-- Start of Supplied passage --

# Can any body show me there pig-nosed setups.



## Jason.s (May 13, 2012)

I wouldn't mind geting pig-nosed turtles would like to see some setups and info on keeping eg. size ponds/tanks and breading methods thanks.


----------



## Slickturtle (May 22, 2012)

*Pig nosed set up*



Jason.s said:


> I wouldn't mind geting pig-nosed turtles would like to see some setups and info on keeping eg. size ponds/tanks and breading methods thanks.



Hi Jason

I just found your post on the forum

You can get a copy of the breeding of PNTs for the current edition (number 2) of Reptiles Australasia. Try Googling it. I don't have the link right now.

But you can also see more pics of my setup on Photobucket at 

[FONT='comic sans ms', sans-serif]Trials and tribulations of a turtle tamer pictures by Slickturtle - Photobucket[/FONT]

Cheers

Slick


----------



## jedi_339 (May 22, 2012)

Just looked at your album and the info within, awesome effort and very informative Slick turtle.

I reckon you've got a much better setup then Gavin Bedfords PNT enclosures at crocosaurus cove :lol:

except you don't have a view across the buildings to the backpackers swimming pool...........


----------



## Sezzzzzzzzz (May 22, 2012)

amazing slickturtle... that setup is brilliant.


----------



## imported_Varanus (May 22, 2012)

Ditto Sarah's comment....brilliant! What are your views on people keeping this species in the southern states, Slick? Many fishtank set ups just don't seem to do them justice (akin to the private hobbyist keeping Salties).

Not having a poke at those who choose to keep either BTW!


----------



## Jason.s (May 22, 2012)

Slickturtle said:


> Hi Jason
> 
> I just found your post on the forum
> 
> ...


Thanks for that mate i'll check it out.

Mate thats one hell of a setup you got there, thanks for that.
Cheers Jason.


----------



## Frozenmouse (May 25, 2012)

10 points for the set up and 100 points for keeping the toads out in the dry season.


----------



## maddog-1979 (May 26, 2012)

great set up slickturtle, gobsmacked


----------



## yommy (May 26, 2012)

slickturtle that is the most amazing setup i have ever seen. how special it must be to interact with your animals like that. 
top stuff


----------



## Jay84 (May 26, 2012)

Wow slickturtle! That is an amazing set up you have there. What lucky animals you have! That must be so rewarding.


----------



## MathewB (May 26, 2012)

How the hell did you manage to set that up? I have so many questions......


----------



## getarealdog (Jun 4, 2012)

Slickturtle-the level by which all others will be measured-AAA+++


----------

-- End of Supplied passage --
-- Start of Provided material --

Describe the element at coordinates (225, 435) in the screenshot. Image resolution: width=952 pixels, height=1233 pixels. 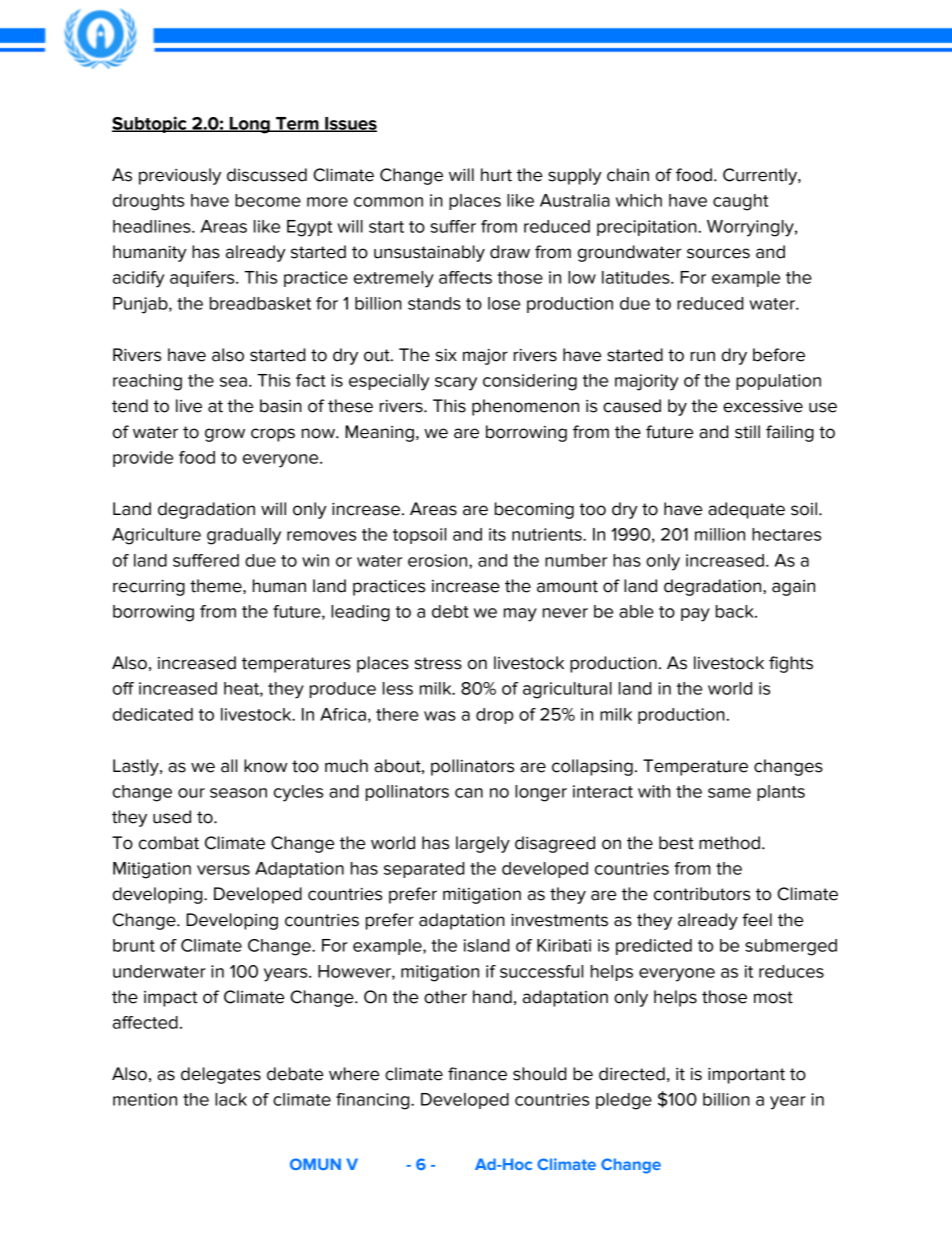
I see `grow` at that location.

-- End of Provided material --

## Work to complete
- A) Answer these questions using the forum thread on pig-nosed turtle setups:
(i) Which edition of Reptiles Australasia does Slickturtle point to for the breeding of PNTs?
(ii) Where are Gavin Bedford's PNT enclosures, according to jedi_339?
(iii) How many points does Frozenmouse award for keeping the toads out in the dry season?
- B) Rewrite the section of the forum thread on pig-nosed turtle setups starting with "amazing slickturtle... that" and going on through "hobbyist keeping Salties).", replacing "Salties" with "crocodiles".
The listing comes from a different source than the thread.

## Solutions in order
- A)
(i) The current edition, number 2.
(ii) At crocosaurus cove.
(iii) 100 points.

- B)
amazing slickturtle... that setup is brilliant.


----------



## imported_Varanus (May 22, 2012)

Ditto Sarah's comment....brilliant! What are your views on people keeping this species in the southern states, Slick? Many fishtank set ups just don't seem to do them justice (akin to the private hobbyist keeping crocodiles).